Description of the task:
Answer these three questions using the housing transcript below.
1. What percentage does the first speaker say the overlap is?
2. What does Chuck Marohn reply when Laura Foote asks, "Can I shift that?"
3. According to Laura Foote, what two conditions is the housing shortage driving more people into?

Selection:
[start]
I've always said the overlap is 90%. What I've tried to step back from reacting to is the simplistic rhetoric, which—there's a lot of simplistic rhetoric out of YIMBY land where it's "If we just did this state preemption," or "Just make your, force cities to do this." And I'm like—

Laura Foote 37:17

Can I shift that?

Chuck Marohn 37:18

Yeah, go for it.

Laura Foote 37:19

I can't speak to all the rhetoric that's ever been had. I think that what I intend to be saying there is that these are obvious constraints. The minimum thing we can do to get out of our own way is remove this barrier, and then we get to do all the fun stuff. We can, once you allow ADUs, once you get rid of some of the fees, once you legalize missing middle housing, then we have this ability and new residents and ability to actually fix other problems. But right now with—this is the sort of—it's impossible to solve so many other problems, because the housing shortage is driving more people into homelessness, driving more people into overcrowded conditions, and fraying our way of life. So I'm not saying don't solve those other problems. I'm saying that this is a huge unnecessary burden that we could just put down.
[end]
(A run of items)
[start]
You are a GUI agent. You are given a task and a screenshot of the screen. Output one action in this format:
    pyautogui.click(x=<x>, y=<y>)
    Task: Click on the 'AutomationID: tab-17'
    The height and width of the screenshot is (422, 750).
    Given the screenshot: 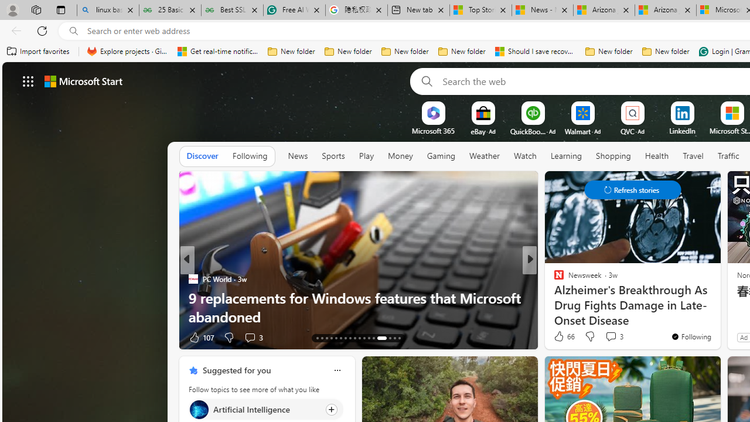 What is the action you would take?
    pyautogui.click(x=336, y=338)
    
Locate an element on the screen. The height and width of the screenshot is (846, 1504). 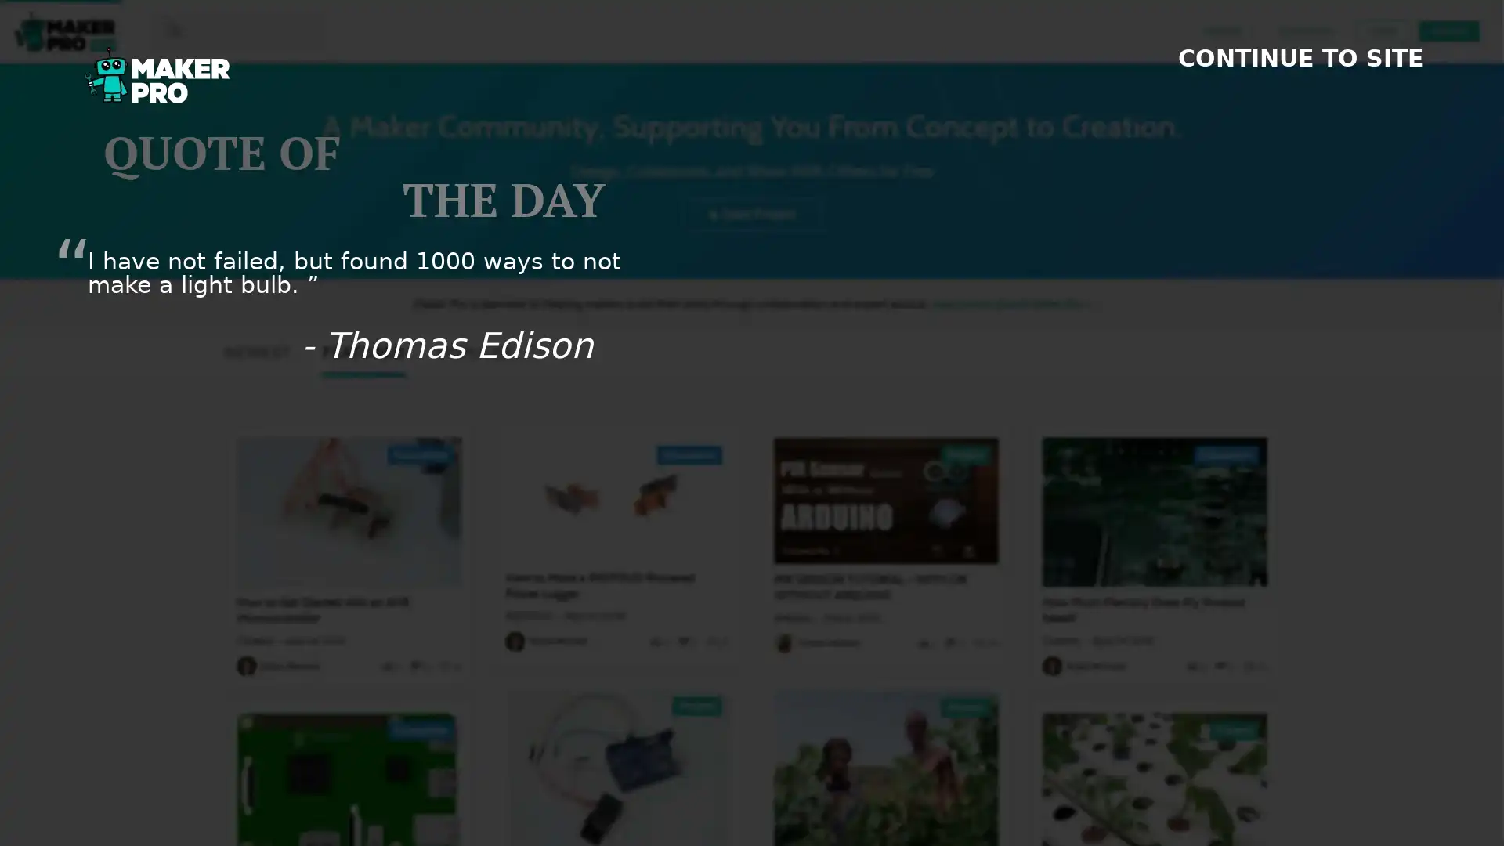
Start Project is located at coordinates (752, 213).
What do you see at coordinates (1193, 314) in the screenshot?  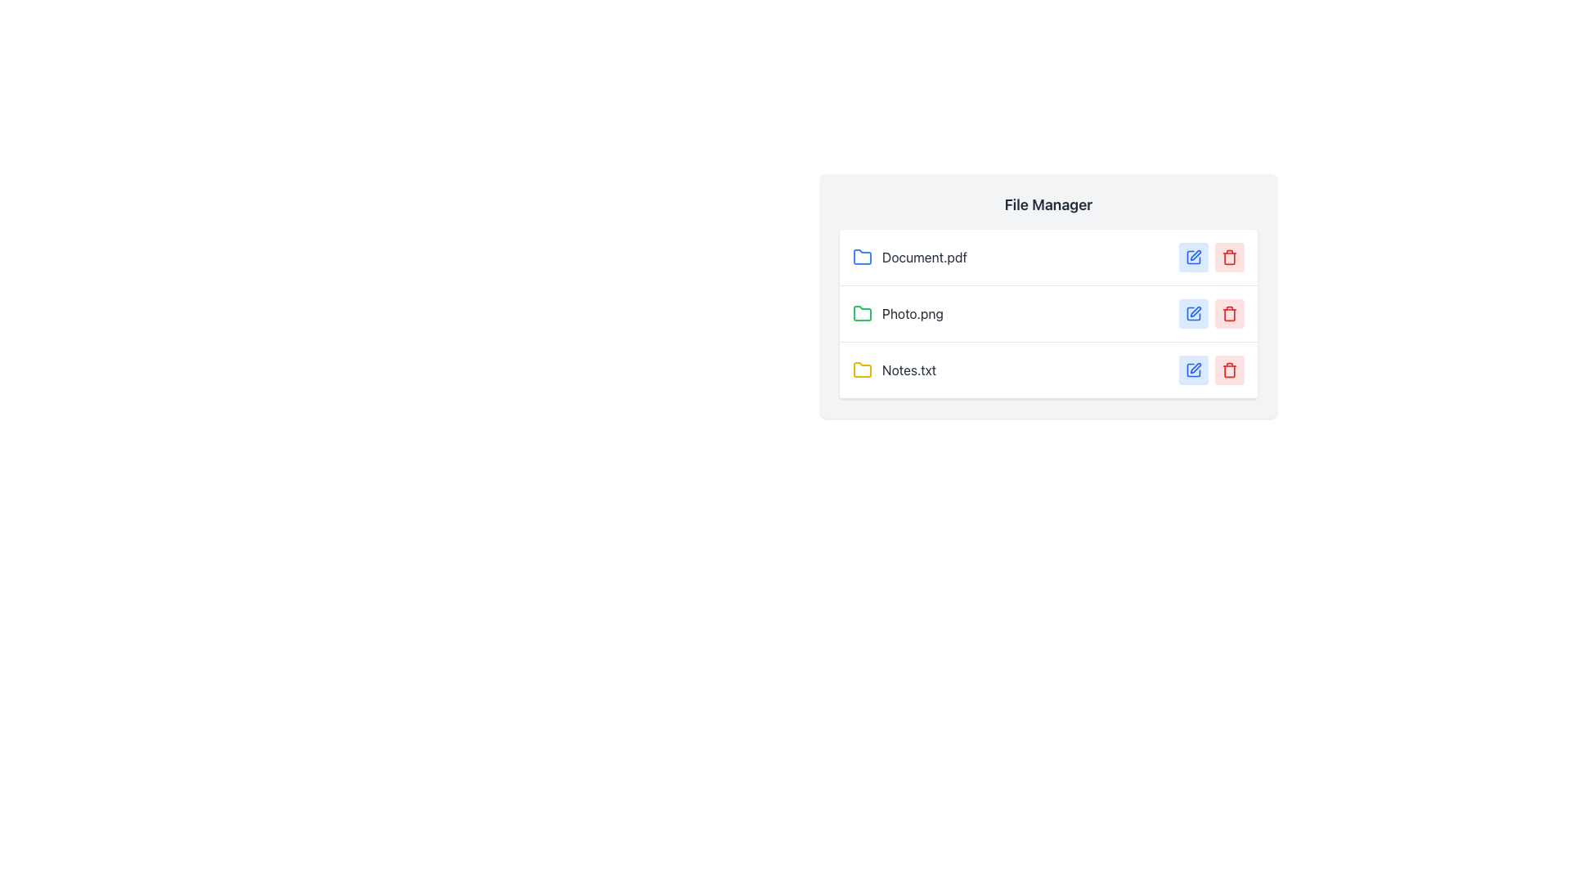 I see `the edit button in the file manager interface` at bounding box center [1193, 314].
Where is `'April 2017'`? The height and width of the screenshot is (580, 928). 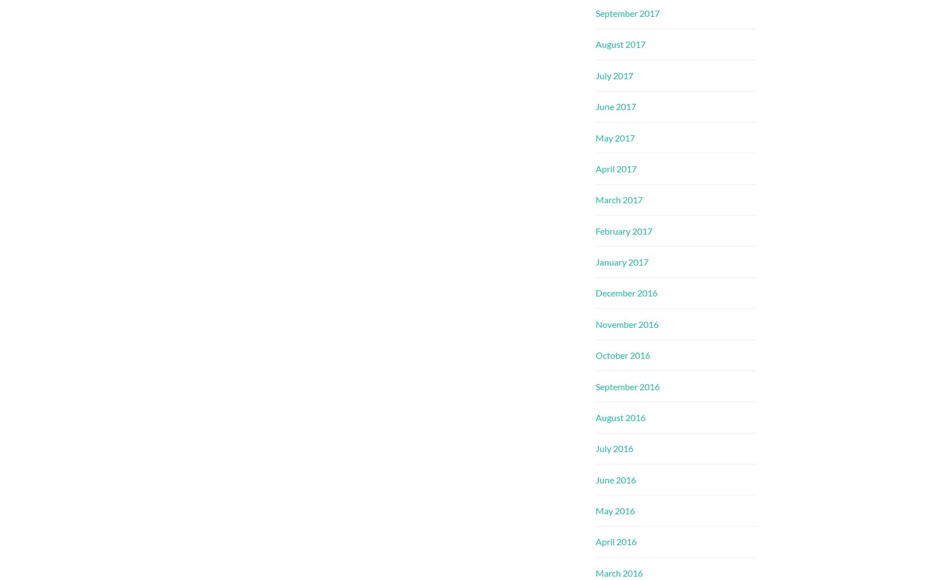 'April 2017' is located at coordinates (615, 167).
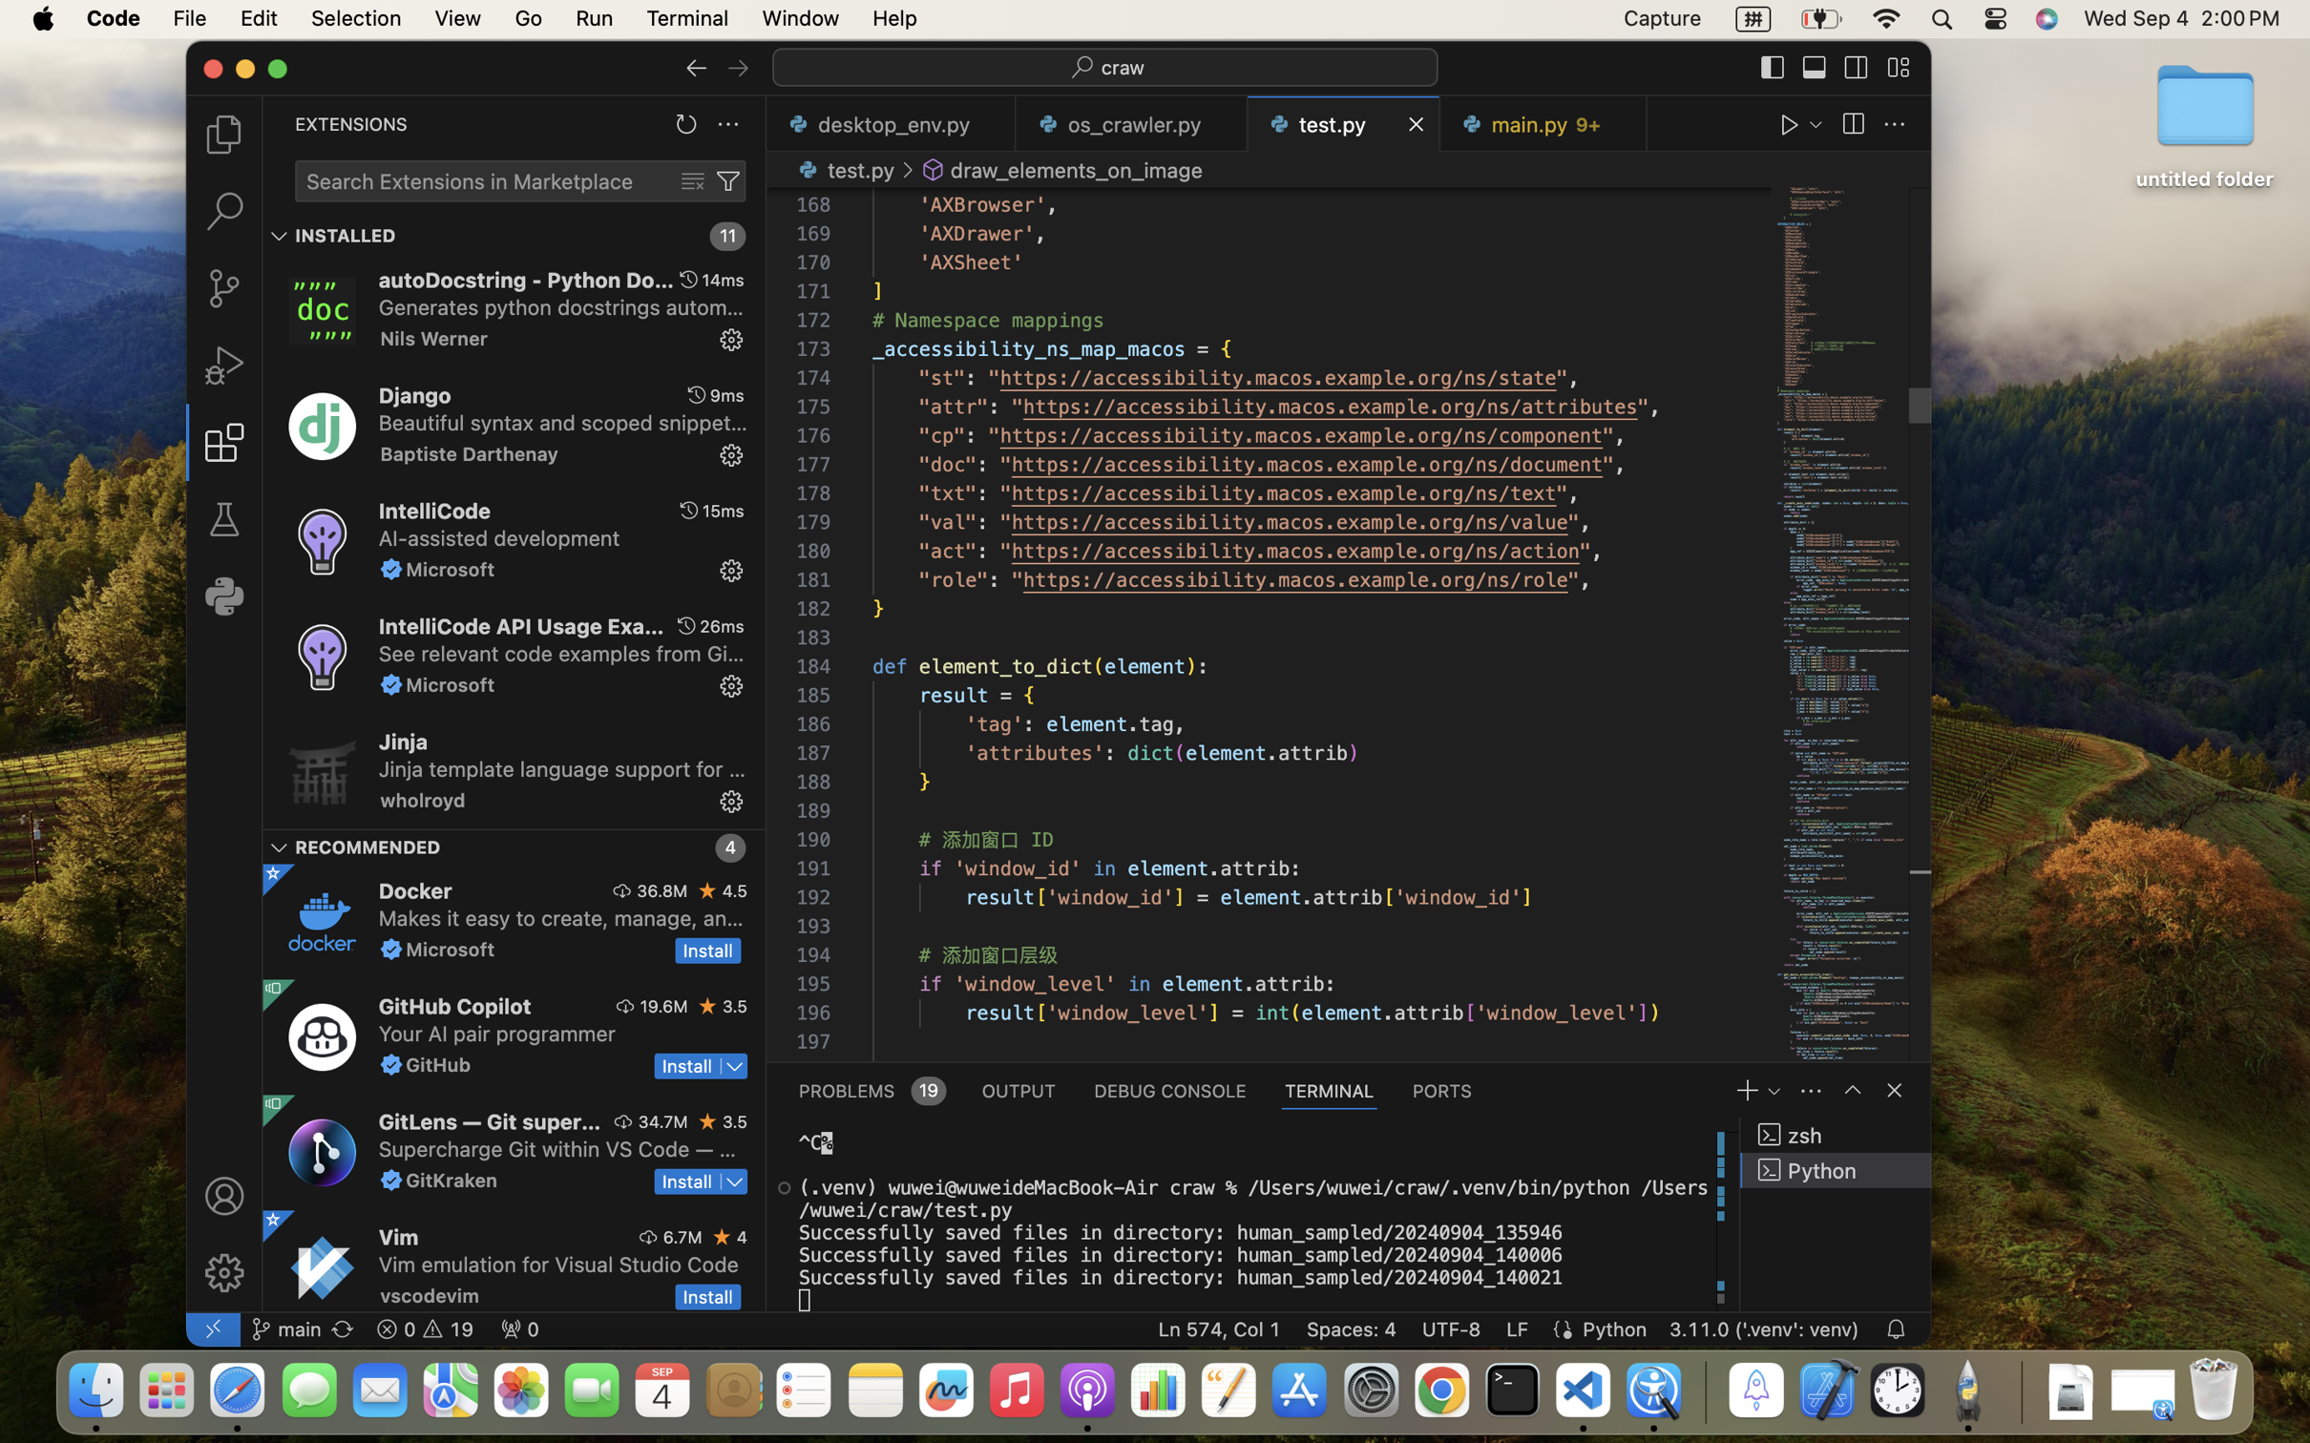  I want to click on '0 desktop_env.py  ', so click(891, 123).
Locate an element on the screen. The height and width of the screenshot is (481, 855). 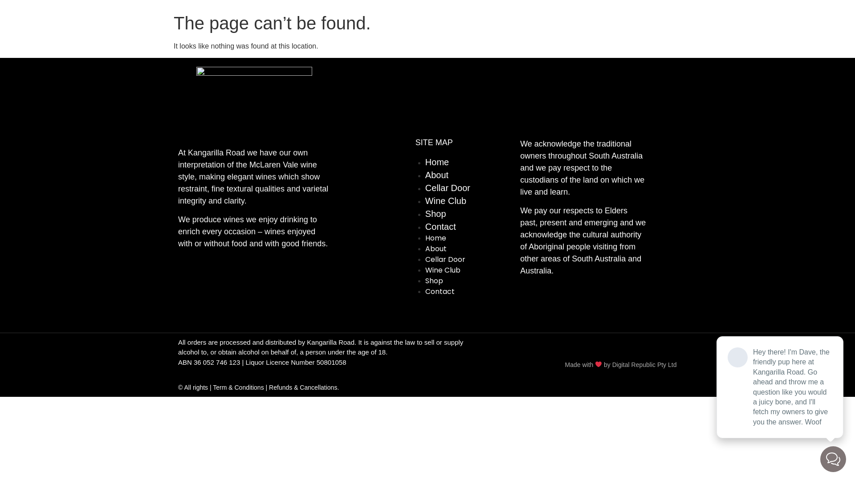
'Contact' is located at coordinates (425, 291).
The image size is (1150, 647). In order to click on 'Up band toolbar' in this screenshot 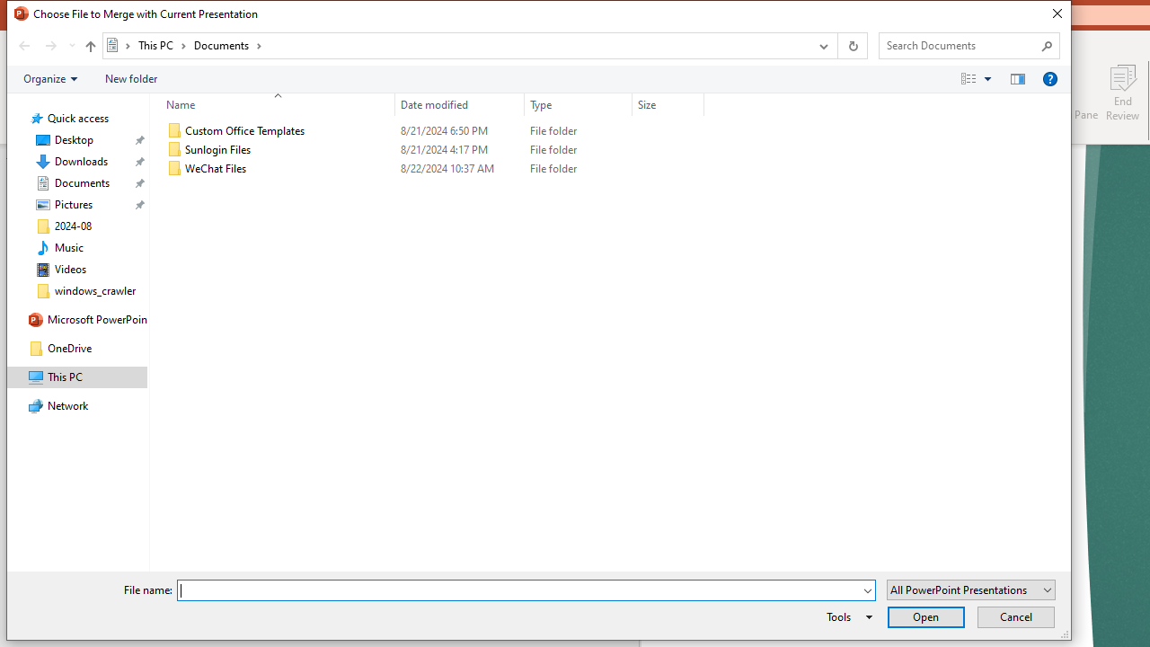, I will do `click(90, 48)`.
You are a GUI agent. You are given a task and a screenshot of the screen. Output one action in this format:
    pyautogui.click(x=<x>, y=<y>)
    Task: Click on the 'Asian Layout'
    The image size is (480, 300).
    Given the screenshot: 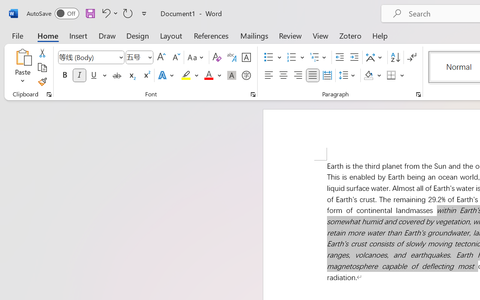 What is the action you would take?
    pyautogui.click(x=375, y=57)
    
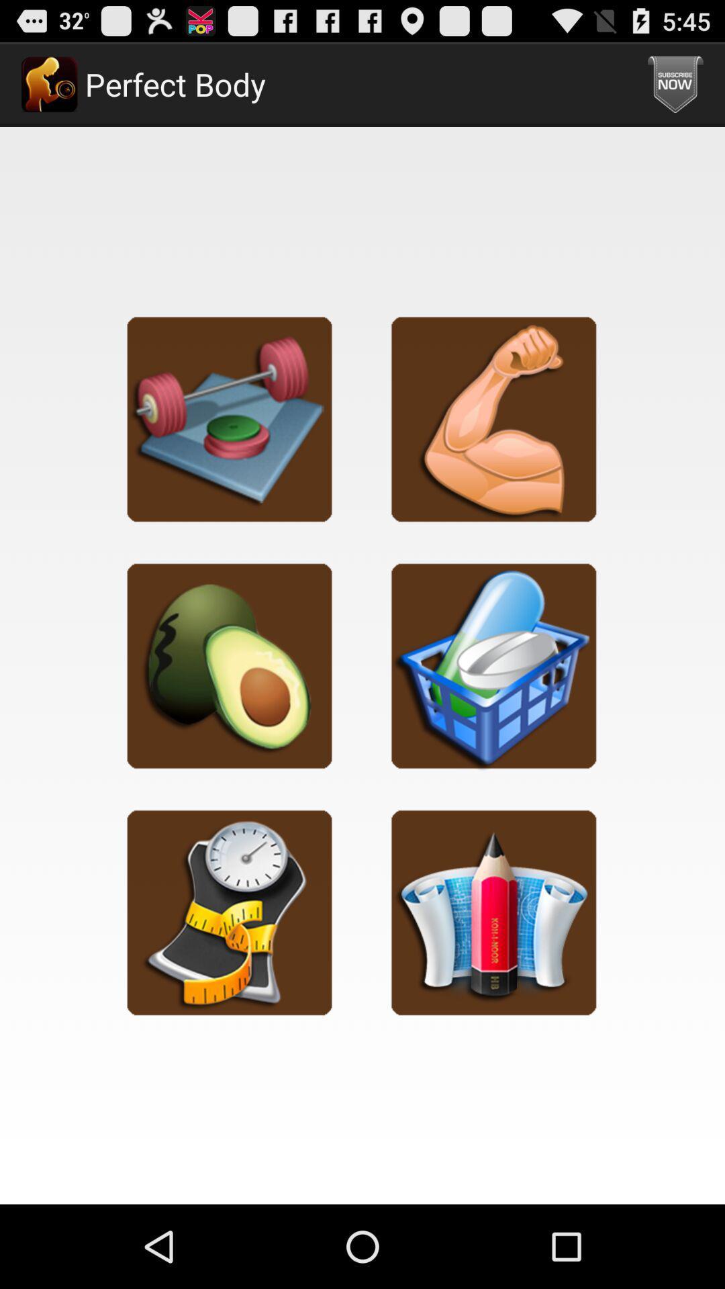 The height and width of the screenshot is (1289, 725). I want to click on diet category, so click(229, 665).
[end]
Result below:
1. 90%
2. "Yeah, go for it."
3. Homelessness and overcrowded conditions